Testo fornito —
A chi finivano quei soldi? A questa domanda Grigoli non ha voluto rispondere, «veniva uno a riscuotere, a prendersi i soldi», ma su chi fosse ha negato la risposta  girando il viso dall’altra parte. Era Matteo Messina Denaro in persona? «Mai signor giudice, mai visto», ha risposto Grigoli, ancora ripetendo quel “mai” allungato a dismisura, offrendo anche una smorfia sul suo volto, come se volesse sforzarsi per farsi credere.

Un sospetto su chi potesse essere c’è, gli investigatori non lo nascondono, potrebbe essere Filippo Guttadauro, cognato del boss latitante, Filippo ha sposato la sorella di Matteo, Rosalia Messina Denaro, ma Filippo Guttadauro è anche «compare» di Grigoli. Ma anche dinanzi al nome Guttadauro, uno dei capi dell’altra potente famiglia mafiosa di Brancaccio, l’imprenditore nega. Quel nome di chi veniva a prendere i suoi soldi continua a non volerlo dire.

Dati estratti —
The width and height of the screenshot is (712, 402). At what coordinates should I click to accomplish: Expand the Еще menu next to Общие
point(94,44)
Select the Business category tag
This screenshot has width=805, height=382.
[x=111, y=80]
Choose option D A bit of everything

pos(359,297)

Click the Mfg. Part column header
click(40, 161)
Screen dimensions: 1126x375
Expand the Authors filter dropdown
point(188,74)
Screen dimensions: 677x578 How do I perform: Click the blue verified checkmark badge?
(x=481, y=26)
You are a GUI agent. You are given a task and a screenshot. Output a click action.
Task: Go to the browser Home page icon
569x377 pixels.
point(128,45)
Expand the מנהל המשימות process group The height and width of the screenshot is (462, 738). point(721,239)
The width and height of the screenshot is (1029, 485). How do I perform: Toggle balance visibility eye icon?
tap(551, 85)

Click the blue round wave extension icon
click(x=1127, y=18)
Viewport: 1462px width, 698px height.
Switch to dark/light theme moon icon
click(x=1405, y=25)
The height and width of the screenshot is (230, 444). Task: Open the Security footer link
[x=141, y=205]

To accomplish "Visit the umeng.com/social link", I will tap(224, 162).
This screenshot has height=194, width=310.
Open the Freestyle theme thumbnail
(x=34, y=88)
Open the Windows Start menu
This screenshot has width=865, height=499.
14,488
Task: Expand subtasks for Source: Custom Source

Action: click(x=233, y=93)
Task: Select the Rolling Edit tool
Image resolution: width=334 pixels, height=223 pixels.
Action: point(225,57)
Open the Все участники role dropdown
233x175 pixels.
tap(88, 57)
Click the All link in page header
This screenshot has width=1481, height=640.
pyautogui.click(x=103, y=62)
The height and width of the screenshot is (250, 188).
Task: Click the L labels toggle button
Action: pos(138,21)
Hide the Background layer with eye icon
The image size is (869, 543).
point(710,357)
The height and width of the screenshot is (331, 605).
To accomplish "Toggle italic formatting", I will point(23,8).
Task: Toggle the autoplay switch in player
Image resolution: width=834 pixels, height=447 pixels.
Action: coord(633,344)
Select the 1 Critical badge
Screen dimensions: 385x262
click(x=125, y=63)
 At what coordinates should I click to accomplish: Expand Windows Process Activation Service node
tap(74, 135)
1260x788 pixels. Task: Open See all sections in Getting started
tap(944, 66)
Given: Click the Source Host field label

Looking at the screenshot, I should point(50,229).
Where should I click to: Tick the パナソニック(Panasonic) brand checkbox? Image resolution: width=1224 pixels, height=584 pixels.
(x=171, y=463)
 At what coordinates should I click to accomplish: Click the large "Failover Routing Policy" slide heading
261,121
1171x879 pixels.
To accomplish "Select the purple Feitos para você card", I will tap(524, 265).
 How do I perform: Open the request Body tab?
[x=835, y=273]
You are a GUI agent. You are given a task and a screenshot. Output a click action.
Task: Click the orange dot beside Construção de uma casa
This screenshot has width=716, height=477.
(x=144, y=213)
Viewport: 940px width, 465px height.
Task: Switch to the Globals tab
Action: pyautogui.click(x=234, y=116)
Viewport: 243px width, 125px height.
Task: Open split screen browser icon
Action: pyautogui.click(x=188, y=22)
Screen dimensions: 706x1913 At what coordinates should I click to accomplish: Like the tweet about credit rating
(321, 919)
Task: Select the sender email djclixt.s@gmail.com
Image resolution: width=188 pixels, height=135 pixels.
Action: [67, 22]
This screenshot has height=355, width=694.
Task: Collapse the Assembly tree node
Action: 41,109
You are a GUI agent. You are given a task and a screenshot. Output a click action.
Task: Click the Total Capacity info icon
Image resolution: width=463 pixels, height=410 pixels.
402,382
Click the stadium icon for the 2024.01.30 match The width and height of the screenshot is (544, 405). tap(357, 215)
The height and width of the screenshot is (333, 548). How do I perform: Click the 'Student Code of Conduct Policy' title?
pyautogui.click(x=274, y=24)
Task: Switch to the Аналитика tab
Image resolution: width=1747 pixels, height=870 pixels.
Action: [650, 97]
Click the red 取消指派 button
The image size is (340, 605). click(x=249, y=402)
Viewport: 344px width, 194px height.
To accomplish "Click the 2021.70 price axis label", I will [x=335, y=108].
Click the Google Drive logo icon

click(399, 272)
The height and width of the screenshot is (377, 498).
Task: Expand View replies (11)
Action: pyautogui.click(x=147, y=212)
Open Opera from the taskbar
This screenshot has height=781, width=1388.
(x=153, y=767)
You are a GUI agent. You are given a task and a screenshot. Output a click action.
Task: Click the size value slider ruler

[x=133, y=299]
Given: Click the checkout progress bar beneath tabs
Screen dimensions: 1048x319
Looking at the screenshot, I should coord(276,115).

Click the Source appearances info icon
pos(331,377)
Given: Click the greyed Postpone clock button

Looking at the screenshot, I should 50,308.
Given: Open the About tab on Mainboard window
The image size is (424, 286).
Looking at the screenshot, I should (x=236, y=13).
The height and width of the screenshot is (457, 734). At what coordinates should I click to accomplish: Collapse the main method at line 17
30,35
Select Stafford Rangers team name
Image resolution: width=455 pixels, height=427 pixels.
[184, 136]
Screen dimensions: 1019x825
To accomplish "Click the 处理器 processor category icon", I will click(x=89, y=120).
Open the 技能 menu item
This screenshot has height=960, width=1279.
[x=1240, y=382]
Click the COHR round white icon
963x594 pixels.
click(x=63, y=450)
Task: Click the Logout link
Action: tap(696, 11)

Cosa fare —
**1.** Rispondi alle seguenti domande basandoti sul testo fornito, riportando ogni risposta con la stessa lettera.
(a) Che cosa ha risposto Grigoli quando gli è stato chiesto se fosse Matteo Messina Denaro in persona?
(b) Chi ha sposato Filippo Guttadauro?
(c) Di quale famiglia mafiosa Filippo Guttadauro è indicato come uno dei capi?
**2.** Elenca tutte le persone indicate per nome nel testo fornito.
**3.** Riscrivi sotto forma di elenco il paragrafo del testo fornito che inizia con «Un sospetto su chi potesse essere», mantenendone i fatti principali.

Esercizio svolto —
**1.**
(a) «Mai signor giudice, mai visto».
(b) Rosalia Messina Denaro, sorella di Matteo.
(c) Della famiglia mafiosa di Brancaccio.

**2.**
- Grigoli
- Matteo Messina Denaro
- Filippo Guttadauro
- Rosalia Messina Denaro

**3.**
- Gli investigatori hanno un sospetto su chi venisse a riscuotere i soldi e non lo nascondono.
- Potrebbe trattarsi di Filippo Guttadauro, cognato del boss latitante.
- Filippo Guttadauro ha sposato Rosalia Messina Denaro, sorella di Matteo, ed è anche «compare» di Grigoli.
- Guttadauro è uno dei capi della potente famiglia mafiosa di Brancaccio.
- Anche davanti a questo nome, l'imprenditore nega e continua a non voler dire chi prendeva i suoi soldi.